Improving containers library

Milan Straka fox at
Wed Mar 3 11:30:47 EST 2010

Hi Axel,


> In the context of program analysis, one tracks a lot of information  
> about the state of a program at a given program point. This state is  
> propagated around loops and conditionals. The implicit sharing of nodes 
> in functional data structures are very well suited for this.
> However, whenever two states need to be joined at the loop head or at  
> the end of a conditional, the two trees that represent the state need to 
> be joined by performing some sort of join operation on each element of a 
> tree. For all sensible domains a `join` a = a. Given that a loop or 
> branch of a conditional usually touches only few variables, it is  
> prudent not to perform the join operation on all elements of the tree.  
> Instead, a tree-difference operation is required that traverses the two 
> trees to be joined and calculates the difference between them. In  
> particular, whenever two references are, in fact, the same pointer, the 
> subtree does not need to be considered. This way, a join between two 
> trees of size n reduces to joining only m elements where m is the  
> maximum number of elements in each tree. This is a tremendous win for n 
> >> m.

Any easy way of comparing pointers?
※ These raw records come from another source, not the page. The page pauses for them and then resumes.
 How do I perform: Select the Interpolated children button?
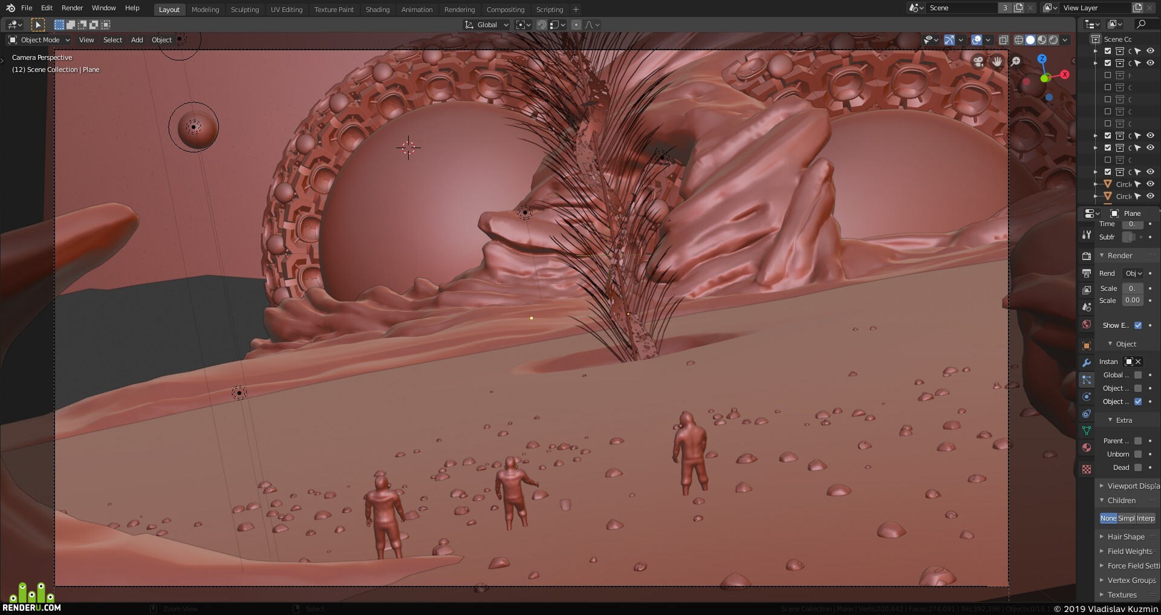pos(1146,518)
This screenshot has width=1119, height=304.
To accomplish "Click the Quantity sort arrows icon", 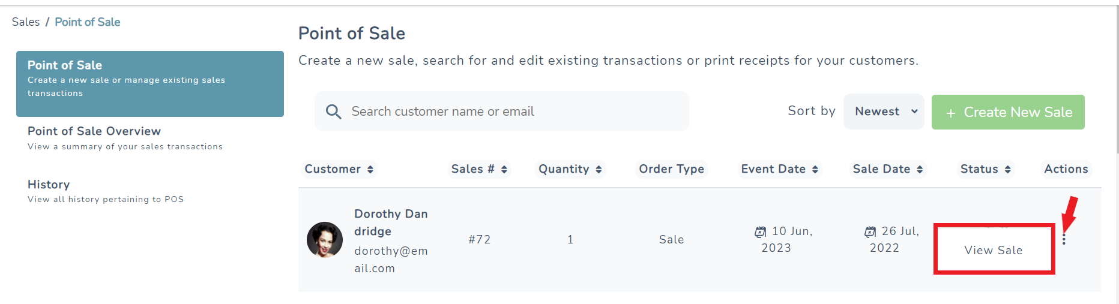I will [599, 170].
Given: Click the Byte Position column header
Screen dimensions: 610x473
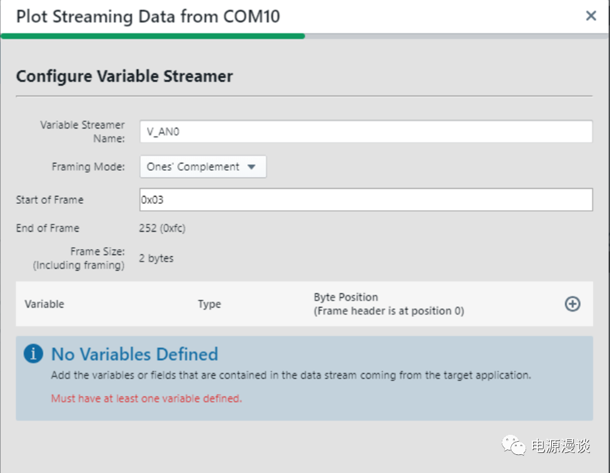Looking at the screenshot, I should pyautogui.click(x=388, y=304).
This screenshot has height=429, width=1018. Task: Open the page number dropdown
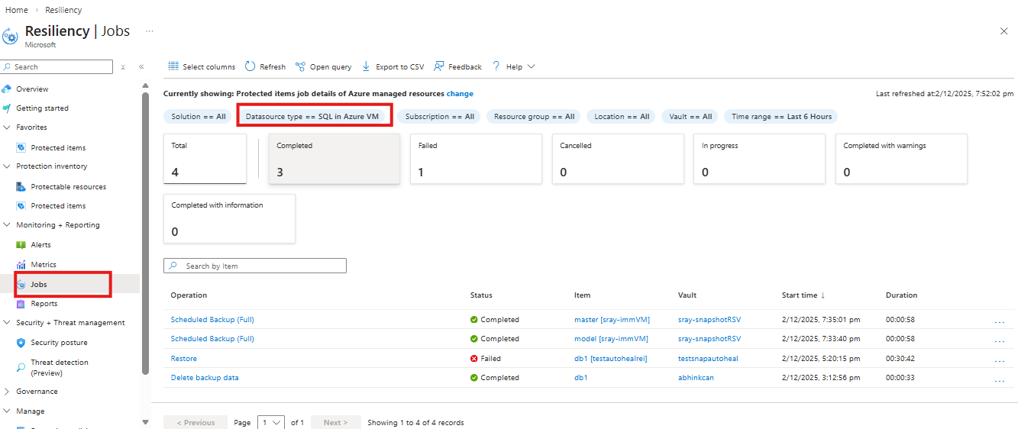pyautogui.click(x=270, y=422)
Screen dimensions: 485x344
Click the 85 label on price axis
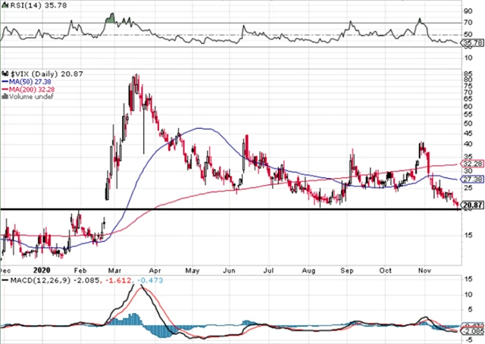(x=467, y=74)
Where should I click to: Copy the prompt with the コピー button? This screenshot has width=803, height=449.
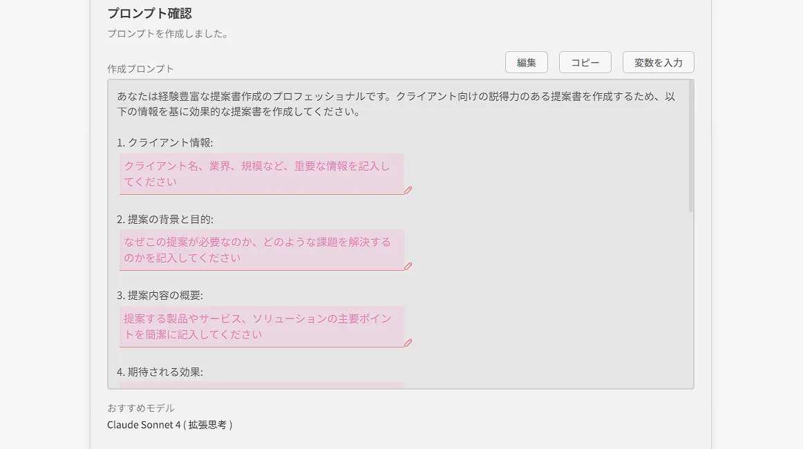pyautogui.click(x=585, y=62)
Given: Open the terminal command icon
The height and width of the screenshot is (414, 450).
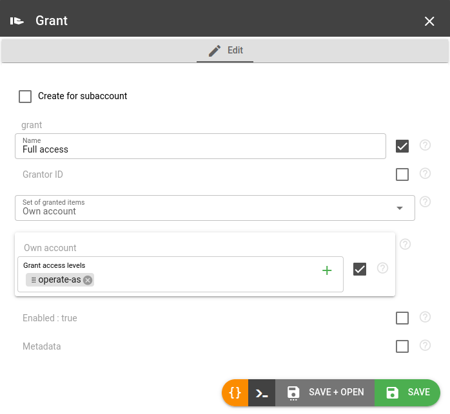Looking at the screenshot, I should 262,392.
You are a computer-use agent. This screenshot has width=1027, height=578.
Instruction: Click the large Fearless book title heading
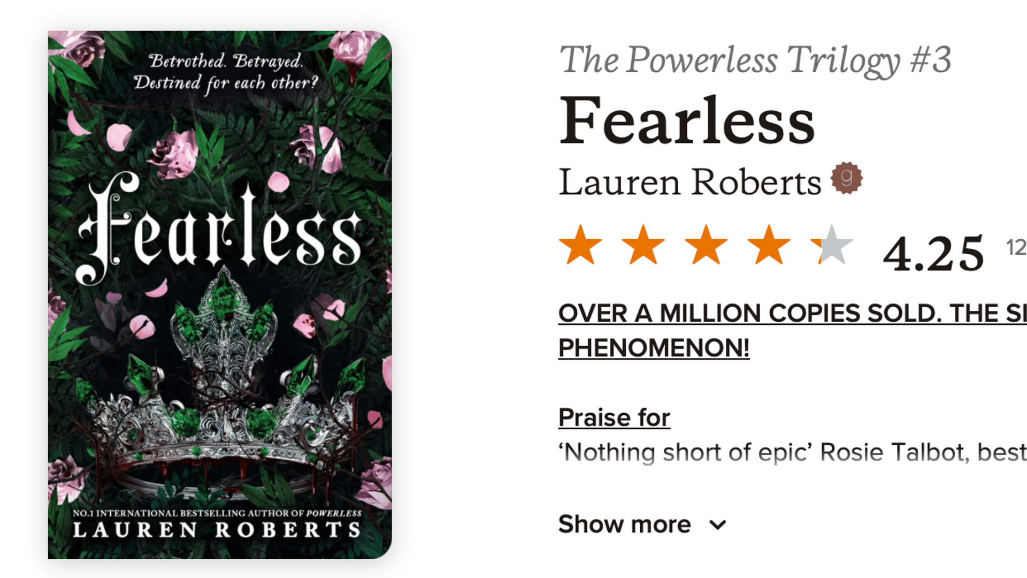(686, 121)
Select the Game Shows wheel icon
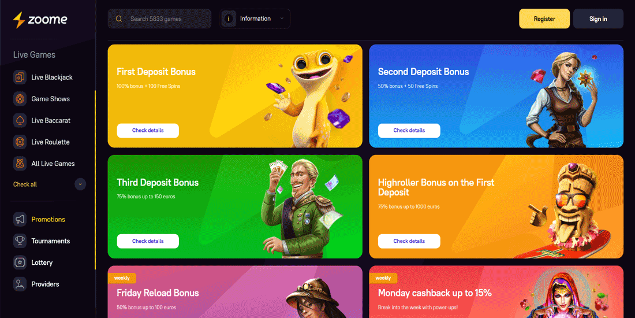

I mean, if I have something like
Tree a = N | B (Tree a) a (Tree a)
and have (l::Tree a) and (r::Tree a), can I ask about the "physical

The join would probably take O(m log n), because an insertion of
1 element changes the whole path to the new element, which is probably
of length O(log n), so log n pointers change in the structure.
You also need this time O(m log n) to construct the new data structure,
surely for small m (one could hope for O(m log (n/m)).
Still O(m log n) is definitely better than n for m << n :)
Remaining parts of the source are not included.